> **Directions**:
This exercise needs the complete data reproduced exactly.

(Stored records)
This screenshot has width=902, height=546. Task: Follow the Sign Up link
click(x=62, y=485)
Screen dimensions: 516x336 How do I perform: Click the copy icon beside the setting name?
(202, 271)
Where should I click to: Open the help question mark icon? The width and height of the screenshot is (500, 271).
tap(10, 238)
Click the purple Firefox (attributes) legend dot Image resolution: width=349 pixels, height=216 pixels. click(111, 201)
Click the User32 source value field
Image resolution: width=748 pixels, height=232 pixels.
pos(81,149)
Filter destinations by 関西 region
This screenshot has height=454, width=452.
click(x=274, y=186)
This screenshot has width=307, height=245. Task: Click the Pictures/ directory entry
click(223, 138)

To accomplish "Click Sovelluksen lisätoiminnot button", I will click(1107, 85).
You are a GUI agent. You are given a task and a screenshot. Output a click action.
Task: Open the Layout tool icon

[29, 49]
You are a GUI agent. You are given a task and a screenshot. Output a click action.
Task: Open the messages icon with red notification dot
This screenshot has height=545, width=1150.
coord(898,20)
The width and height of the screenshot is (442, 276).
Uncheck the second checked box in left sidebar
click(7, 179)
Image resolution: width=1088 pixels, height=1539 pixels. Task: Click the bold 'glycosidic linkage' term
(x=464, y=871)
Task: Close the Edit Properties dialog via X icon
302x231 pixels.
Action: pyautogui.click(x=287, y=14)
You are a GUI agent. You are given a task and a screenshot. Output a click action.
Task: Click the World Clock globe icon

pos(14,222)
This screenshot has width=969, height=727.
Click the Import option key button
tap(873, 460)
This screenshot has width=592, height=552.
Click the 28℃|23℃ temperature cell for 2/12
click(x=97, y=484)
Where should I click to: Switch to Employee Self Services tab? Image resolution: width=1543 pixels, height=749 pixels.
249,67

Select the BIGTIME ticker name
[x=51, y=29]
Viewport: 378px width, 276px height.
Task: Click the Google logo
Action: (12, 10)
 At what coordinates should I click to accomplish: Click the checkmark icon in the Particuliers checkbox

> **Answer to this exercise**:
This screenshot has width=902, height=546. Task: Follow the Sign Up link
click(x=62, y=485)
Screen dimensions: 516x336 How do I perform: Click the copy icon beside the setting name?
(202, 271)
Where should I click to: Open the help question mark icon? The width and height of the screenshot is (500, 271).
tap(10, 238)
Click the purple Firefox (attributes) legend dot Image resolution: width=349 pixels, height=216 pixels. click(111, 201)
Click the User32 source value field
Image resolution: width=748 pixels, height=232 pixels.
pos(81,149)
Filter destinations by 関西 region
This screenshot has height=454, width=452.
click(x=274, y=186)
This screenshot has width=307, height=245. Task: Click the Pictures/ directory entry
click(223, 138)

To accomplish "Click Sovelluksen lisätoiminnot button", I will click(1107, 85).
You are a GUI agent. You are given a task and a screenshot. Output a click action.
Task: Open the Layout tool icon

[29, 49]
You are a GUI agent. You are given a task and a screenshot. Output a click action.
Task: Open the messages icon with red notification dot
This screenshot has height=545, width=1150.
coord(898,20)
The width and height of the screenshot is (442, 276).
Uncheck the second checked box in left sidebar
click(7, 179)
Image resolution: width=1088 pixels, height=1539 pixels. Task: Click the bold 'glycosidic linkage' term
(x=464, y=871)
Task: Close the Edit Properties dialog via X icon
302x231 pixels.
Action: pyautogui.click(x=287, y=14)
You are a GUI agent. You are given a task and a screenshot. Output a click action.
Task: Click the World Clock globe icon

pos(14,222)
This screenshot has width=969, height=727.
Click the Import option key button
tap(873, 460)
This screenshot has width=592, height=552.
Click the 28℃|23℃ temperature cell for 2/12
click(x=97, y=484)
Where should I click to: Switch to Employee Self Services tab? Image resolution: width=1543 pixels, height=749 pixels.
249,67

Select the BIGTIME ticker name
[x=51, y=29]
Viewport: 378px width, 276px height.
Task: Click the Google logo
Action: (12, 10)
 At what coordinates should I click to accomplish: Click the checkmark icon in the Particuliers checkbox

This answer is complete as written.